_Text section_.
Not sure about this as I think the parallel apply worker won't have a winfo.

> ~
>
> 10.
>
> + /*
> + * The parallel apply worker might be stuck for some reason, so
> + * stop sending data to parallel worker and start to serialize
> + * data to files.
> + */
> + winfo->serialize_changes = true;
>
> SUGGESTION (minor reword)
> The parallel apply worker might be stuck for some reason, so stop
> sending data directly to it and start to serialize data to files
> instead.

Changed.

> ~
>
> 11.
> + /* Skip first byte and statistics fields. */ msg.cursor +=
> + SIZE_STATS_MESSAGE + 1;
>
> IMO it would be better for the comment order and the code calculation
> order to be the same.
>
> SUGGESTION
> /* Skip first byte and statistics fields. */ msg.cursor += 1 +
> SIZE_STATS_MESSAGE;

Changed.

_Dataset extract_.
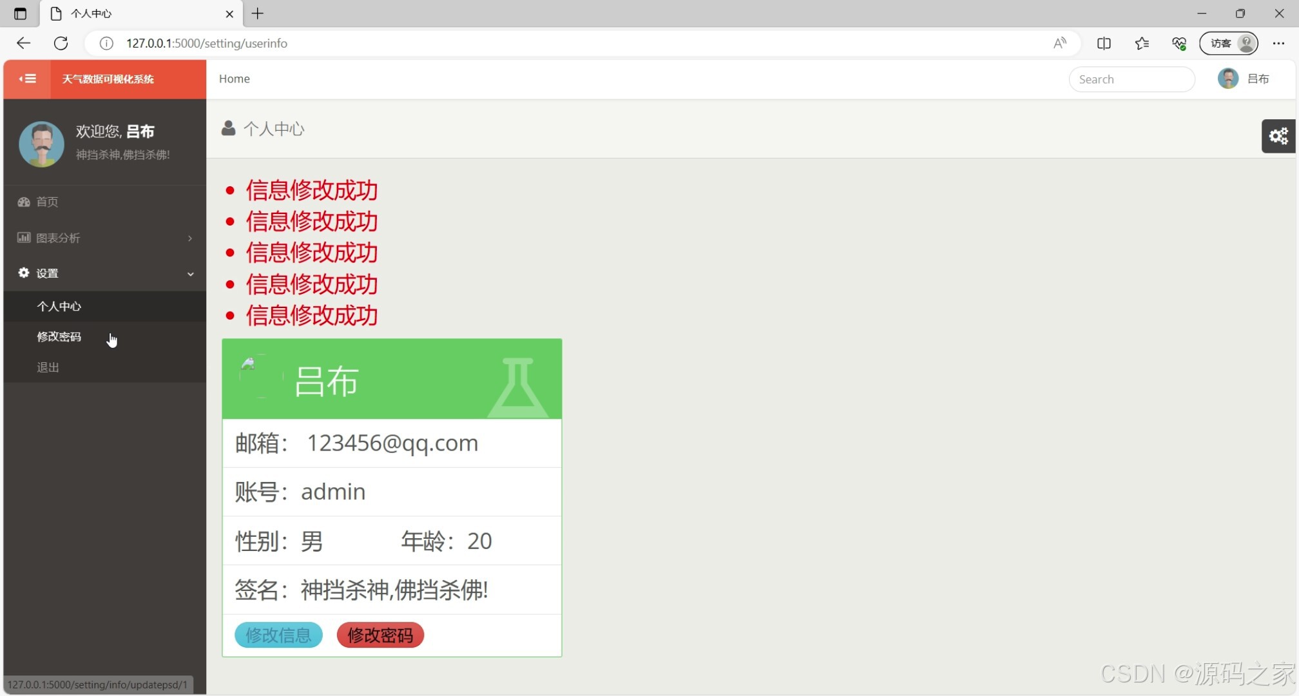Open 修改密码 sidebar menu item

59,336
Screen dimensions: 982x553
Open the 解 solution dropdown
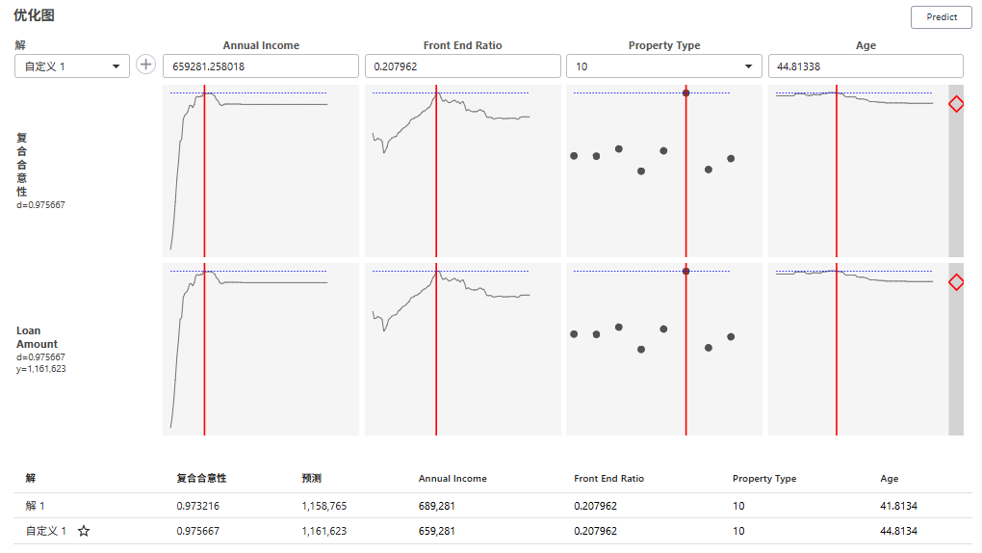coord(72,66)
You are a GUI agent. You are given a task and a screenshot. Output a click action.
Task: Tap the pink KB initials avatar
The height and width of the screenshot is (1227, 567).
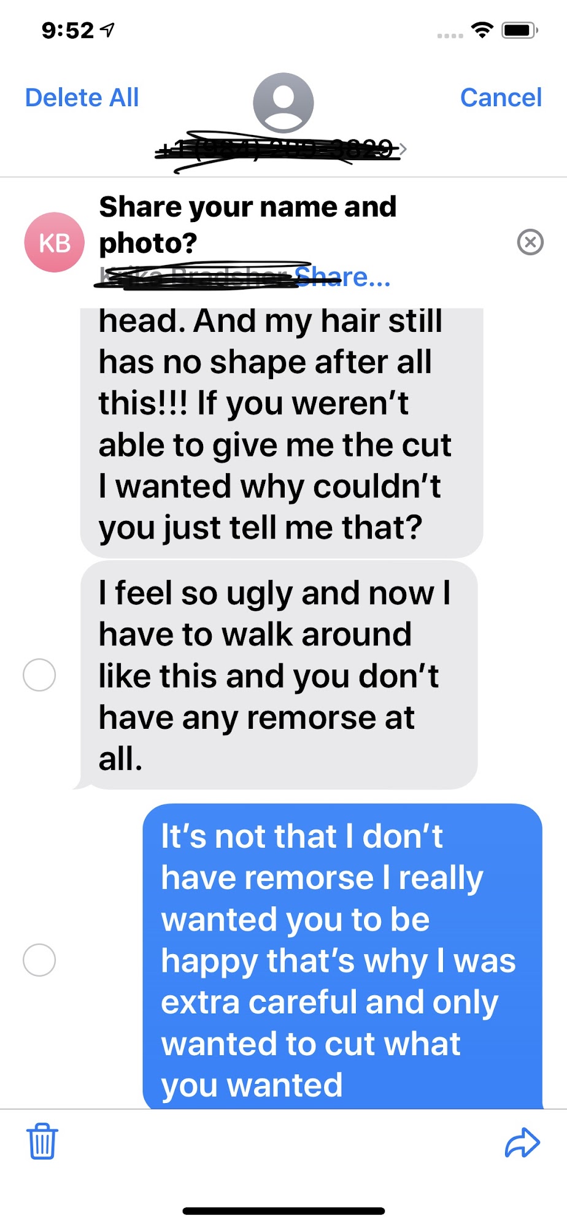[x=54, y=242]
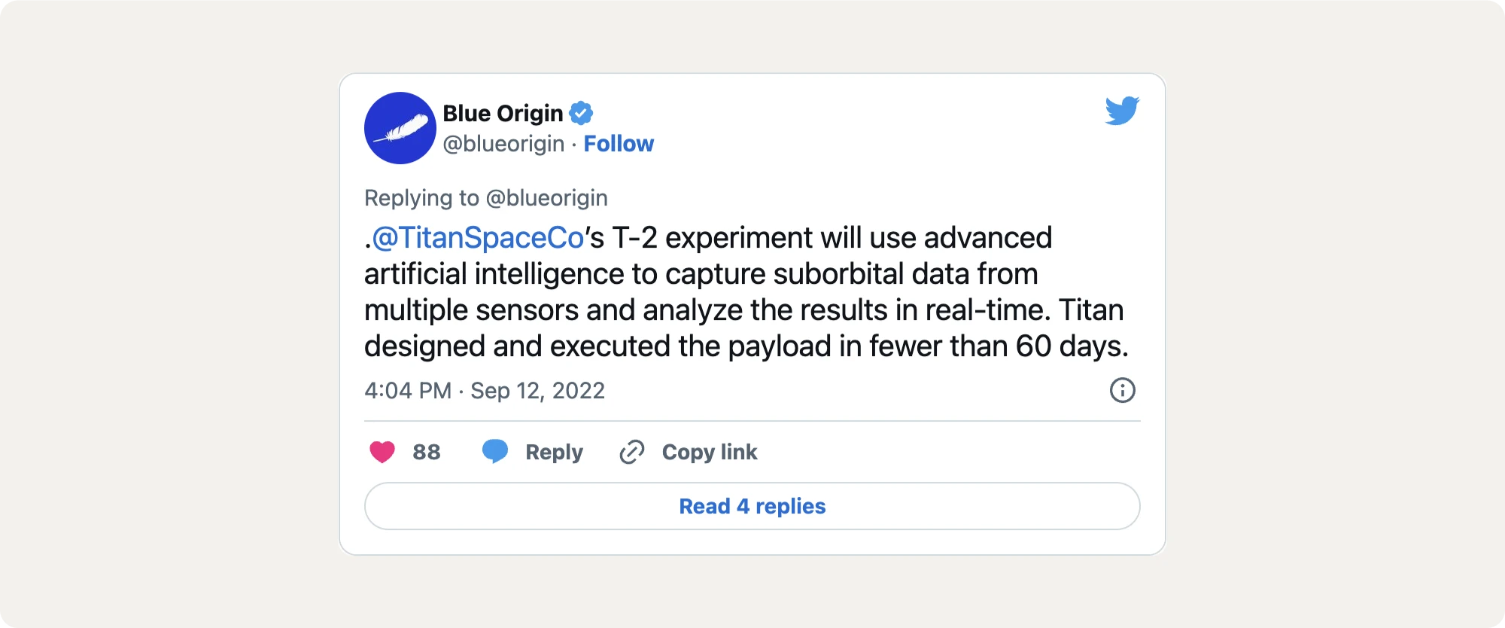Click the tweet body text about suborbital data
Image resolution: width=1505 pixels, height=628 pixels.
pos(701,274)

_Exercise set_.
a: In the code review thread on the parallel apply worker, what happens instead of sending data to a parallel apply worker that might be stuck?
b: Pick up the code review thread on the parallel apply worker after its final line and continue it.

_Answers in order_.
a: Data is serialized to files instead of being sent directly to the stuck worker.

b:
> ~
>
> 12. pa_stream_abort
>
> + /*
> + * If the parallel apply worker is applying the spooled
> + * messages, we save the current file position and close the
> + * file to prevent the file from being accidentally closed on
> + * rollback.
> + */
> + if (stream_fd)
> + {
> + BufFileTell(stream_fd, &fileno, &offset); BufFileClose(stream_fd);
> + reopen_stream_fd = true; }
> +
> RollbackToSavepoint(spname);
> CommitTransactionCommand();
> subxactlist = list_truncate(subxactlist, i + 1);
> +
> + /*
> + * Reopen the file and set the file position to the saved
> + * position.
> + */
> + if (reopen_stream_fd)
>
> It seems a bit vague to just refer to "close the file" and "reopen the
> file" in these comments. IMO it would be better to call this file by a
> name like "the message spool file" or similar. Please check all other
> similar comments.

Changed.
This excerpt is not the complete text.